L’Indonésie a donné lundi le coup d’envoi d’un ambitieux programme de repas gratuits de 4,2 milliards d’euros pour lutter contre le retard de croissance dû à la malnutrition, une promesse électorale clé du président Prabowo Subianto.
Prabowo, qui a succédé à Joko Widodo en octobre, s’est engagé à fournir gratuitement des repas nutritifs à des dizaines de millions d’écoliers et de femmes enceintes, affirmant que cela améliorerait leur qualité de vie et stimulerait la croissance économique.
«C’est historique pour l’Indonésie qui mène pour la première fois un programme national de nutrition pour les tout-petits, les étudiants, les mères enceintes et allaitantes», a déclaré dimanche soir le porte-parole de la présidence Hasan Nasbi.
Au moins 190 cuisines gérées par des services de restauration tiers ont ouvert leurs portes dans tout le pays, la majorité privées ou certaines gérées par des bases militaires.
«Je suis content parce que la nourriture était délicieuse… Je peux me concentrer davantage lorsque j’étudie», a confié à l’AFP Khalifa Eldrian, jeune élève dans une école primaire de l’est de Jakarta, après avoir terminé son plateau composé de riz, de poulet, de légumes et d’une banane.
Le gouvernement a alloué le modeste somme de 10 000 roupies (0,59 euro ou 0,88$ canadiens) par repas.
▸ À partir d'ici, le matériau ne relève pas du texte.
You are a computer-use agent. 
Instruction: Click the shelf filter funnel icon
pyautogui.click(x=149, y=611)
Le budget global du programme est de 71 000 milliards de roupies (4,2 milliards d’euros) pour l’exercice 2025 avec pour objectif à terme de fournir des repas à près de 83 millions de personnes d’ici à 2029.
Le programme vise à lutter contre le retard de croissance, qui touche 21,5% des enfants dans le vaste archipel de quelque 282 millions d’habitants. L’Indonésie espère réduire ce taux à 5 % d’ici 2045.
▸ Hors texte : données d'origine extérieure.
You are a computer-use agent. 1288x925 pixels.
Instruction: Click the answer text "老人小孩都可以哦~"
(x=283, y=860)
À Bogor, non loin de Jakarta, le personnel a commencé à travailler sans relâche juste après minuit. «Nous servons des menus différents chaque jour, il doit être différent pour que les enfants ne soient pas lassés», a déclaré Ayu Pertiwi, membre du personnel.
Même avec un budget limité, elle assure être en mesure de servir des repas nutritifs tels que des œufs et du poisson, même si de la viande ne sera probablement servie que deux fois par mois.
«Nous pouvons toujours créer différents menus, mais les options sont limitées. Pour nous, le plus important est que le repas soit nutritif», a-t-elle ajouté.
Promesses de campagne
Prabowo a fermement défendu ce programme durant sa campagne présidentielle. Les régions les plus pauvres et les plus isolées de l’archipel d’Asie du Sud-Est seront prioritaires, a précisé son équipe.
Mais les premiers tests menés à la fin 2024 l’ont été principalement dans des centres urbains et les évaluations n’ont pas été rendues publiques, a relevé Tan Shot Yen, nutritionniste et médecin basée à Jakarta.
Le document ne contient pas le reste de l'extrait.